7曲目はManu Chaoの「Minha Galera」です。東京の大学に入学して、1年生の時にManu ChaoがLA VENTURAってゆう3~4人の小編成バンドで来日する公演があって。東京が売り切れてたんで名古屋まで見に行きましたよ。その時のパフォーマンスが凄くて。マイクを自分の心臓の辺りに当てて、「ドンドンドン!」って音を出して。最高でしたね。この曲が入ってるアルバム『Clandestino』もイイんですよ。ミニマルな感じで。
-大学生活はどんな感じだったの?
サークルに入ったんですけど、そこのサークル長たちがOKAMOTO’Sのハマ君達と中高の同級生で、改めて紹介して貰いました。実は上京前にOKAMOTO’Sがツアーで来広した時にハマ君に「春から東京行くんでDJさして下さい!」って挨拶してたんですよ。で、そこでちゃんと繋がったって感じですかね。その後リキッドでの初ワンマンで、もうDJさせて貰いました。その公演には色々圧倒されましたね。

8曲目はThe Flamingosの「I Only Have Eyes For You」ですね。その頃観たケネス・アンガー(※4)の『ラビッツ・ムーン』ってゆう短編映画にこの曲が使われてて。ほんとに魔法のような曲で、これも夜のイメージなんですよね。一度友達の女の子に「チークタイムがあるパーティしてよ」って言われて、確かにこんな曲がかかるパーティあったら最高だな、って思いました。で、ちょうどこの頃に〈GLUE〉ってイベントを始めたんですよ。いつも遊んでたグループがあってそのメンバー達と始めた感じです。
-どんなメンバー?
(OKAMOTO’Sの)レイジ君、(KANDYTOWNの)呂布君、QN、ヒダカ(Riki Hidaka)、(Giorgio)Givvn、俺、みたいな。最初は“プレ”みたいな感じで友達の誕生日会でやりましたね。それが凄くイイ感じで。最初は皆でワイワイしてるだけだったんですけど、そこから盛り上がっていった感じですかね。内容も最初はDJだけったんですけど、徐々にヒダカのライブとかもやるようになって、そのうちjanとかも合流して。ジャンルも縛りがなかったですね。
―今見たらメンバー凄いよね。何かが胎動してる感じするもん。あと、単純に〈GLUE〉ってゆう名前が最高だなと。日本語で〈接着〉って意味だよね。
イベント名は俺が決める事になったんですよ。どうしよっかな、ってなって。パンクのドキュメンタリーでドン・レッツが撮った『PUNK:ATTITUDE』ってあるじゃないですか。あれの付録で「スニッフィン・グルー」って当時のファンジンがあったんですよ。で、これイイなと。若い奴らがやるパンクのDIY的な精神が凄い好きだったんで、ピッタリだと思いましたね。
あと「グルー」って色んな意味があるじゃないですか。日本語の「グル(仲間)になろうや」とか伝道師の“グル”とか。どう捉えらえても良いなと思いました。
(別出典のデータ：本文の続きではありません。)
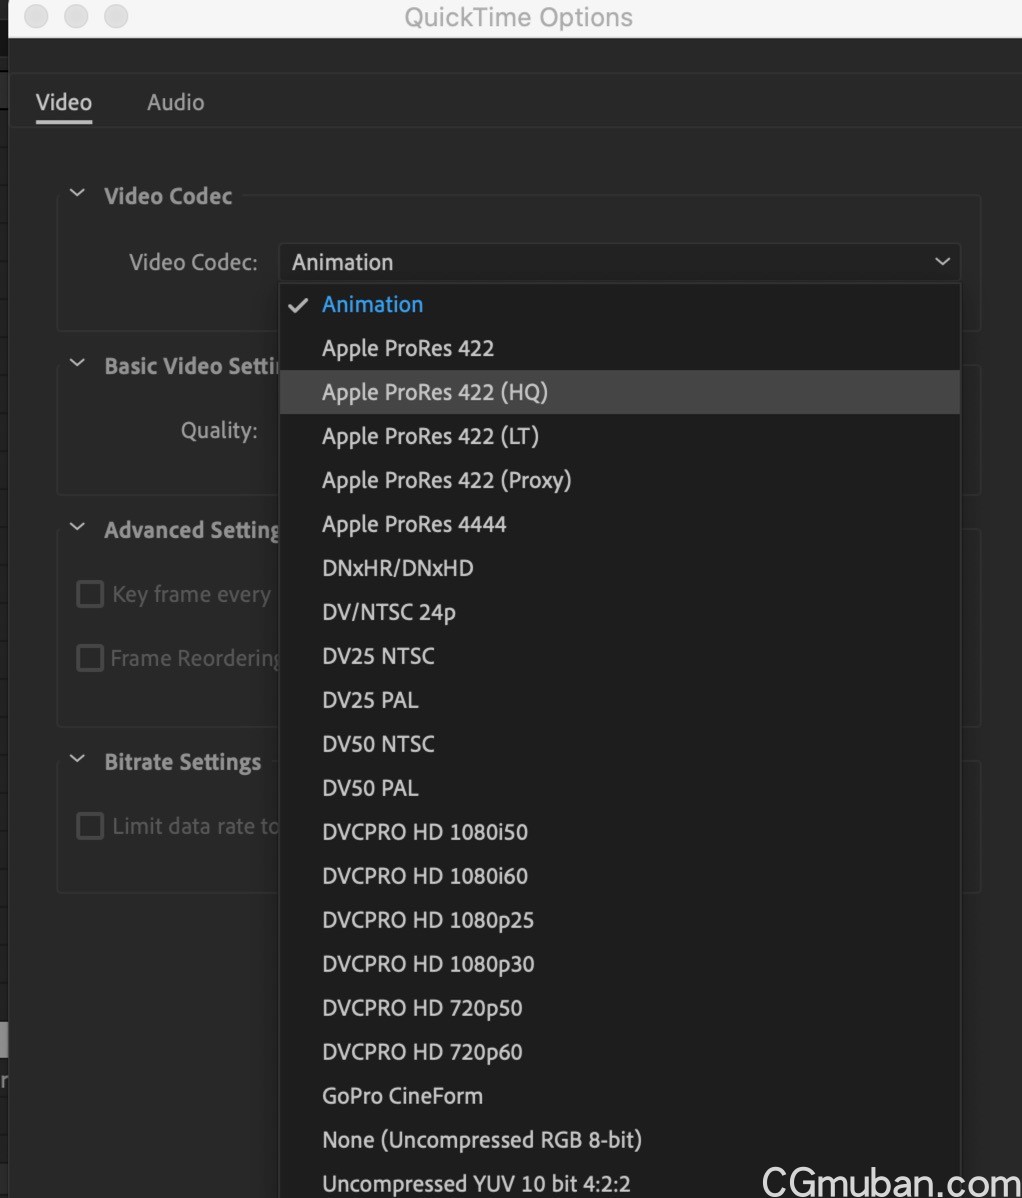Toggle the Frame Reordering checkbox

(90, 658)
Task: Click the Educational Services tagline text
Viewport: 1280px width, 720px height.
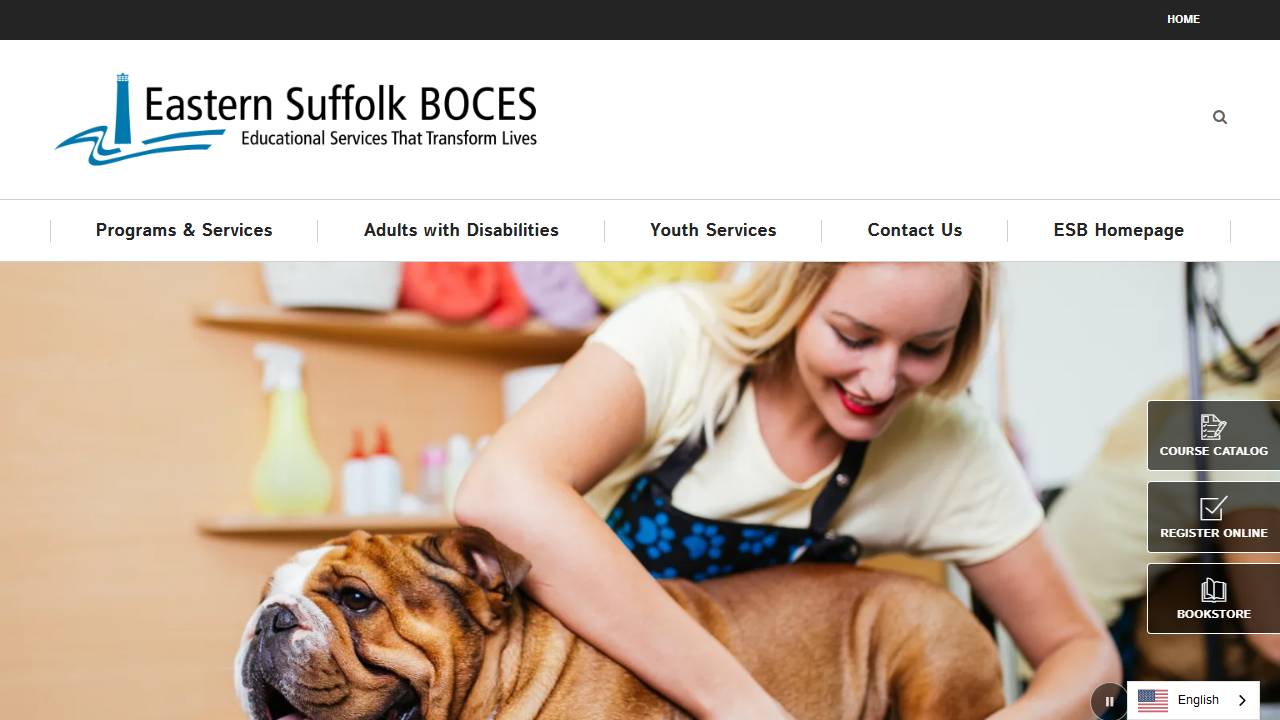Action: tap(389, 138)
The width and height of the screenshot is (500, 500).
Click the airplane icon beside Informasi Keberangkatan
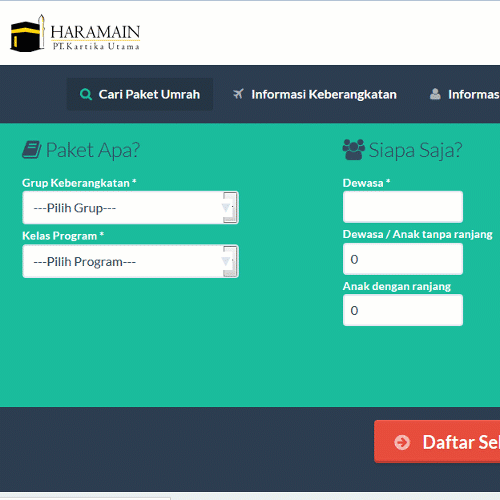pos(238,94)
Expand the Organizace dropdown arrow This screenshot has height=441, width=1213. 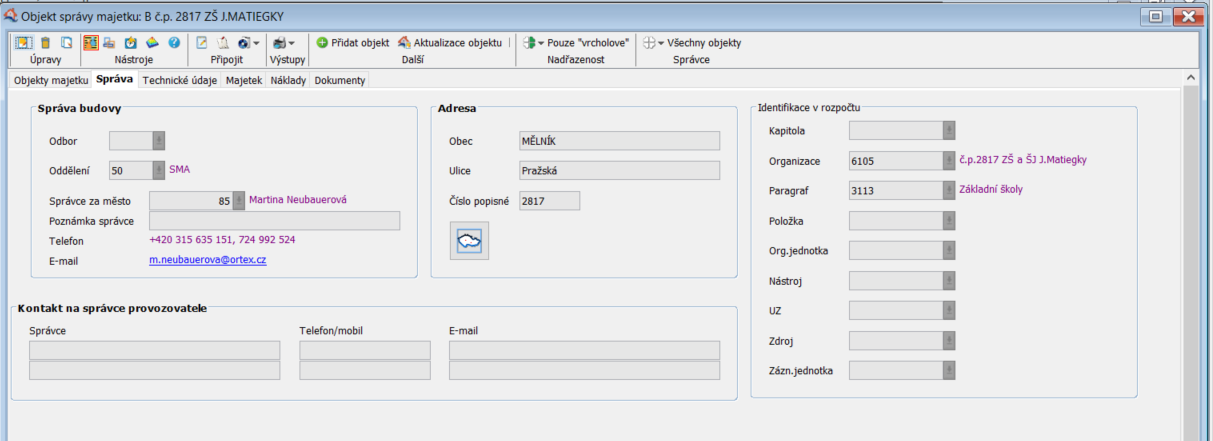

※4…アメリカのアンダーグラウンド映画界の映像作家。人間の精神世界を投影したような実験的な内容の作品が多く、神秘主義や悪魔主義をテーマに扱ったものもある。

9曲目はArthur Russellの「A Little Lost」です。
-最高だね(笑)。Arthur Russellはどうやって知ったの?Audikaから再発が出る前?
出る前ですね。海外のブログかなんかを読んでて知りました。最初に聴いたのは「This Is How We Walk On The Moon」だったんですけど、衝撃的過ぎて即行QNとヒダカに連絡して、「Arthur Russellって知ってる?」みたいな。
―チェロのやつもだけどガレージ寄りの作品も良いよね。ドキュメンタリーの映画は観た?
いやー、観てないんですよ。めっちゃ観たいですけどね。ソフト化されないんですかね。。。バイオグラフィー本は5年位前に渋谷のタワレコで買いましたけど。坂本慎太郎さんが帯の推薦文書いてるやつ。あれもめっちゃ良いんですよね。
―確かに面白いね。あの頃のNYのアンダーグラウンドシーンの事が事細かに書いてあってめっちゃ興味深い。ほんとこの人こそ真の意味でジャンルを横断してるよね。
正にそうですね。その辺の面白いエピソードも(本に)一杯載ってますよね。

ラスト10曲目はBurialの「In McDonalds」です。(出会ったのは)丁度東京から広島に帰ってきた頃なんですけど。そっからのこの2年間位ずうっと聴いてます。
―これも普通に出会った感じ?
その頃ArcaがプロデュースをしたBjorkの『VULNICURA』を聴いて、エレクトロニクスの洗礼を受けたんですよ。で、その周りを聴きまくっていったけどBurialが一番感動したんです。他のものと全然違う感じがするんですよ。
なんか例えば、「夜の街に遊びに行って、深夜のマックでコーヒーで一息入れる」みたいな誰にでもある黄昏る瞬間、いい時間を慈愛をもって切り取ってる感じがします。こういう都市感覚を音にできるのって凄いなと思いますね。ここまでエグく(都市感覚を)追求してる音楽って他にない気がします。あと、このBurialの都市感覚にヤラれてからマイルス・デイヴィスとかトム・ウェイツとかの都市感覚を持った他のアーティストがもっと好きになりました。

-これ歌ってるの本人?
いや、声ネタは全部サンプリングです。それも凄いんですよね。何かこの人のバックグラウンドって映画音楽とかゲーム音楽もあるんですよ。所謂ポップスではない音楽。だからこういう雰囲気になるのかも、とも思いますね。こないだ発表した新曲とGoldieの「Inner City Life」のリミックスも最高でしたね。でもこの人ライブもインタビューも全然しないんですよ。アーティスト写真も2,3枚しかなくて(笑)。その感じも凄いカッコいいなと思います。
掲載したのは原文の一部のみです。